During her career, Weightman was coached by Steve Cram and Mike Bateman (Morpeth Harriers).

She became a five times British champion when winning the 1500 metres event at the 2020 British Athletics Championships in a time of 4 min 09.76 secs.

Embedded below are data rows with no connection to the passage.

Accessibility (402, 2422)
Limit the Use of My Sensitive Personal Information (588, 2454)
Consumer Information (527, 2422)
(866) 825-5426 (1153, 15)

Weightman announced her retirement from athletics in September 2023. Weightman will continue to coach distance runners at her club in the UK.

==Statistics==

===Competition record===
Representing / ENG
| 2010 | World Junior Championships | Moncton, Canada | 6th | 1500 m | 4:14.31 |
| 2012 | Olympic Games | London, United Kingdom | 7th | 1500 m | 4:15.60 |
| 2013 | European Team Championships | Gateshead, United Kingdom | 2nd | 3000 m | 9:03.11 |
| 2014 | Commonwealth Games | Glasgow, United Kingdom | 2nd | 1500 m | 4:09.24 |
| European Championships | Zurich, Switzerland | 3rd | 1500 m | 4:06.32 | |
| 2015 | World Championships | Beijing, China | (sf) | 1500 m | 4:06.13 (h) |
| 2016 | Olympic Games | Rio de Janeiro, Brazil | 11th | 1500 m | 4:14.95 |
| 2017 | World Championships | London, United Kingdom | 6th | 1500 m | 4:04.11 |
| 2018 | Commonwealth Games | Gold Coast, Australia | 3rd | 5000 m | 15:25.84 |
| European Championships | Berlin, Germany | 3rd | 1500 m | 4:03:75 | |
| 2019 | World Championships | Doha, Qatar | 7th | 5000 m | 14:44.57 |

Representing Great Britain / England
| Year | Competition | Venue | Position | Event | Notes |
| 2010 | World Junior Championships | Moncton, Canada | 6th | 1500 m | 4:14.31 |
| 2012 | Olympic Games | London, United Kingdom | 7th | 1500 m | 4:15.60 |
| 2013 | European Team Championships | Gateshead, United Kingdom | 2nd | 3000 m | 9:03.11 |
| 2014 | Commonwealth Games | Glasgow, United Kingdom | 2nd | 1500 m | 4:09.24 |
| European Championships | Zurich, Switzerland | 3rd | 1500 m | 4:06.32 |
| 2015 | World Championships | Beijing, China | DNS (sf) | 1500 m | 4:06.13 (h) |
| 2016 | Olympic Games | Rio de Janeiro, Brazil | 11th | 1500 m | 4:14.95 |
| 2017 | World Championships | London, United Kingdom | 6th | 1500 m | 4:04.11 |
| 2018 | Commonwealth Games | Gold Coast, Australia | 3rd | 5000 m | 15:25.84 |
| European Championships | Berlin, Germany | 3rd | 1500 m | 4:03:75 |
| 2019 | World Championships | Doha, Qatar | 7th | 5000 m | 14:44.57 |

===Personal bests===

| Event | Time | Venue | Date |
|---|---|---|---|
| 800 metres | 2:01.87 | Stretford, United Kingdom | 25 July 2017 |
| 1500 metres | 4:00.09 | Berlin, Germany | 13 September 2020 |
| Mile | 4:17.60 | Monaco | 12 July 2019 |
| 3000 metres | 8:26.07 | Stanford, CA, United States | 30 June 2019 |
| 5000 meters | 14:35.44 | Monaco | 14 Aug 2020 |

- All information taken from IAAF profile.